Start of Block

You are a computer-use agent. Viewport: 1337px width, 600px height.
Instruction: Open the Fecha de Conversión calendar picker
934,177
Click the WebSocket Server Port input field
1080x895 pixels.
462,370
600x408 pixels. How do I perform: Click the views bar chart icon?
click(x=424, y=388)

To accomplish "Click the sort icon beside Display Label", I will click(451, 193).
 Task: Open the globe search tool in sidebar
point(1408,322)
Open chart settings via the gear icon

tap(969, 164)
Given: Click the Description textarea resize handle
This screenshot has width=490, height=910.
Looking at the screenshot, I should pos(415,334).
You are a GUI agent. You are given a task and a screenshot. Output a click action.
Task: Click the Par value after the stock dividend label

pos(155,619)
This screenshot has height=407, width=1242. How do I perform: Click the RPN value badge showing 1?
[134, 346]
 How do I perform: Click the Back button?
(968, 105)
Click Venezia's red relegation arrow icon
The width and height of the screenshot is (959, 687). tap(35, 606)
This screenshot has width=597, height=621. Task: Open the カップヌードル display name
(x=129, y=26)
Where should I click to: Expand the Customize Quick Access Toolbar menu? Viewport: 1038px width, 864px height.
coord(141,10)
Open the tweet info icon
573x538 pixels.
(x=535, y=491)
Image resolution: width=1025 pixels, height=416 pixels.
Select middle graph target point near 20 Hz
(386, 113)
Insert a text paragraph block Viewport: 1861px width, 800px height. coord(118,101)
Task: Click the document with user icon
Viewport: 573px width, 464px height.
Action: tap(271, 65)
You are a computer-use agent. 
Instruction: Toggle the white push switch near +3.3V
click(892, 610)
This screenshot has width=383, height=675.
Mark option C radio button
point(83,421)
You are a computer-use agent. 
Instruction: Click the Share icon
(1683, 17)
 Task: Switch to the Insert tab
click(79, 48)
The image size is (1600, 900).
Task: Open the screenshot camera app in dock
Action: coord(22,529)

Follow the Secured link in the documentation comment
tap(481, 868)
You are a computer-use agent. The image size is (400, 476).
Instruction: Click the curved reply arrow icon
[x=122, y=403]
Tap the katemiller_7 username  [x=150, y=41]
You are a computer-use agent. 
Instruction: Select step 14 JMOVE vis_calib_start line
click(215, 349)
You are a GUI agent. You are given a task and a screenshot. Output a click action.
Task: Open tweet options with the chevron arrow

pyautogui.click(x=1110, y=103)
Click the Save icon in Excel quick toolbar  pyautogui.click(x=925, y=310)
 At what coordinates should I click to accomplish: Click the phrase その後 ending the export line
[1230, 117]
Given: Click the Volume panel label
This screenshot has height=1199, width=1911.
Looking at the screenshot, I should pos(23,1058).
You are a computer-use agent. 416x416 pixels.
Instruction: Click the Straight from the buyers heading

End of Block

- **ASSIGNED TASK**
Your task is to output exactly the lines running from the one with "This screenshot has width=383, height=675." through the final line of the material above, with both ends included.

- **REPLY TO THE TASK**
This screenshot has width=383, height=675.
Mark option C radio button
point(83,421)
You are a computer-use agent. 
Instruction: Click the Share icon
(1683, 17)
 Task: Switch to the Insert tab
click(79, 48)
The image size is (1600, 900).
Task: Open the screenshot camera app in dock
Action: coord(22,529)

Follow the Secured link in the documentation comment
tap(481, 868)
You are a computer-use agent. The image size is (400, 476).
Instruction: Click the curved reply arrow icon
[x=122, y=403]
Tap the katemiller_7 username  [x=150, y=41]
You are a computer-use agent. 
Instruction: Select step 14 JMOVE vis_calib_start line
click(215, 349)
You are a GUI agent. You are given a task and a screenshot. Output a click action.
Task: Open tweet options with the chevron arrow

pyautogui.click(x=1110, y=103)
Click the Save icon in Excel quick toolbar  pyautogui.click(x=925, y=310)
 At what coordinates should I click to accomplish: Click the phrase その後 ending the export line
[1230, 117]
Given: Click the Volume panel label
This screenshot has height=1199, width=1911.
Looking at the screenshot, I should pos(23,1058).
You are a computer-use agent. 416x416 pixels.
Instruction: Click the Straight from the buyers heading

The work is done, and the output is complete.